Lebih lanjut dijelaskan pada tahun 2015 mulai dibangun kawasan hutan wana wisata, hingga akhirnya berkembang sampai saat ini.
“Ada ratusan warga yang ikut mengelola kawasan wisata hutan pinus Mangunan. Tercatat sebelum pandemi, sekitar 724 orang mengantungkan nafkahnya di sini. namun saat pandemi berkurang menjadi 394 orang,” ujarnya.
Dalam merintis kawasan wisata, Ipung terus melakukan pendampingan ke masyarakat serta mensosialisasikan pentingnya pelestarian hutan di tengah-tengah pemanfaatannya sebagai tempat wisata.

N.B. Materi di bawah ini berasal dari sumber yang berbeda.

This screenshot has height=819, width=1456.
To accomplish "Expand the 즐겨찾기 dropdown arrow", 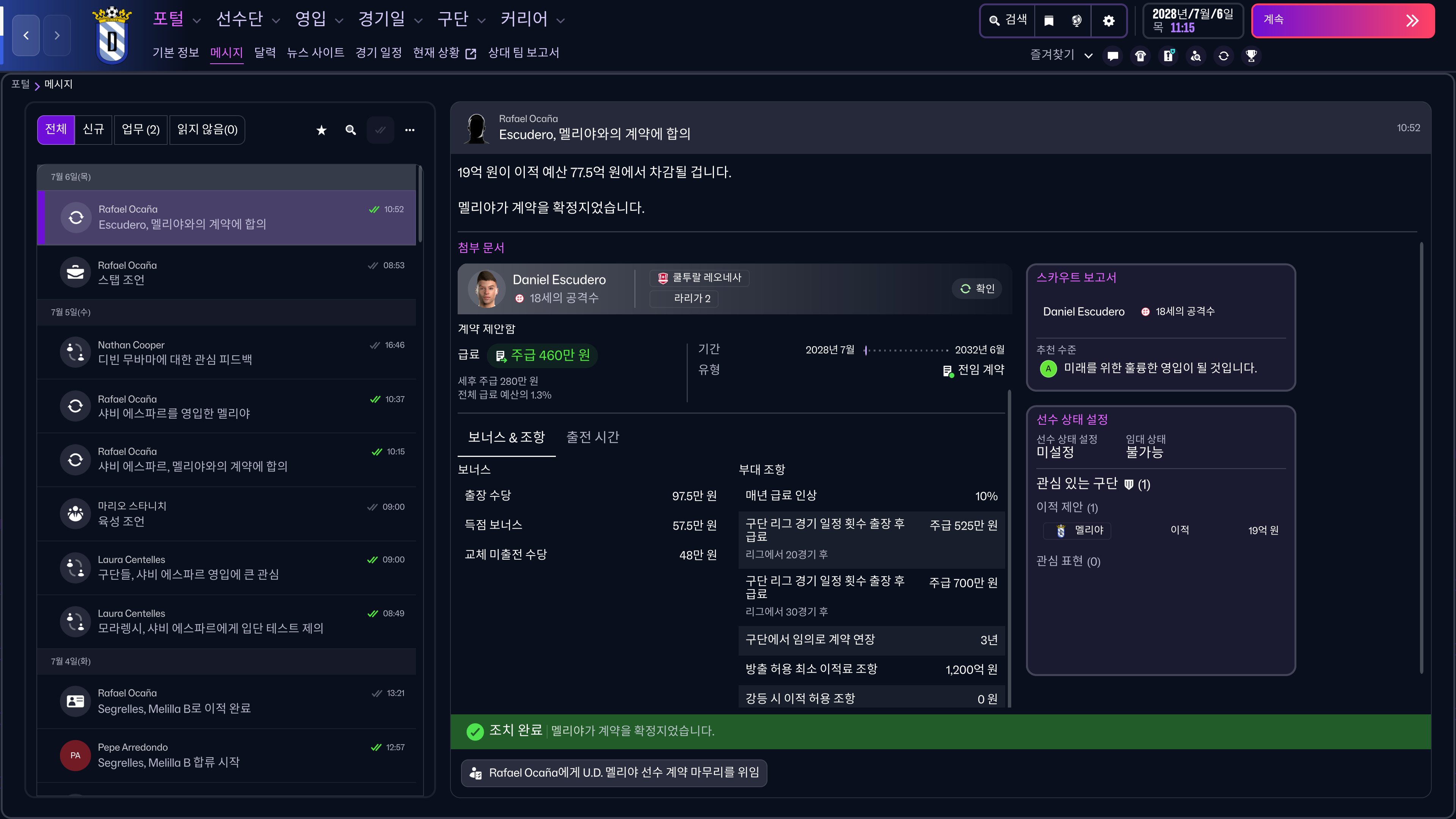I will pyautogui.click(x=1088, y=55).
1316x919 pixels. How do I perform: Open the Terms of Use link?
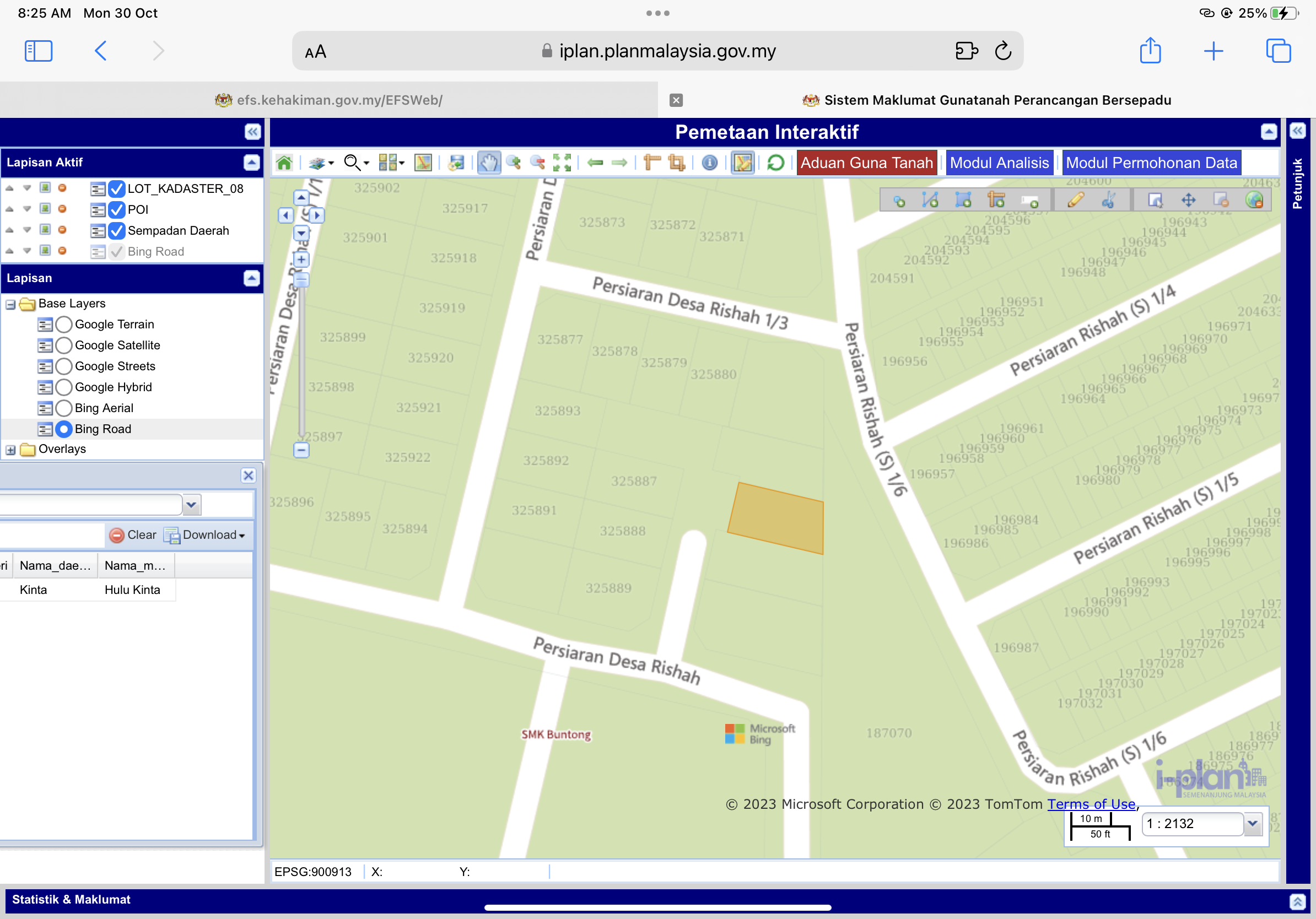click(x=1091, y=804)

“Kedatangan hampir dua juta wisatawan setiap tahunnya ke sini seperti menjadi berkah sendiri. Dalam kondisi normal perputaran uang di sini mencapai Rp21 miliar. Sebelumnya pemanfaatan bantuan dari pemerintah hanya Rp7,2 miliar,” jelasnya.
Keberhasilan mendapatkan penghargaan tertinggi bidang lingkungan ini semakin membanggakan bagi masyarakat Mangunan karena mampu merawat warisan dari nenek moyang berupa hutan yang masih asri.
“Kami akan terus sosialisasi kepada masyarakat bagaimana bahaya terhadap penembangan kayu secara liar. Setiap orang yang ketahuan menebang pohon, kami meminta dia menanam dua kali lipatnya,” tegas Ipung.
Pasalnya kegiatan penebangan kayu liar, menimbulkan bahaya ekologis lingkungan yang merugikan masyarakat sendiri seperti banjir, tanah longsor dan kekeringan.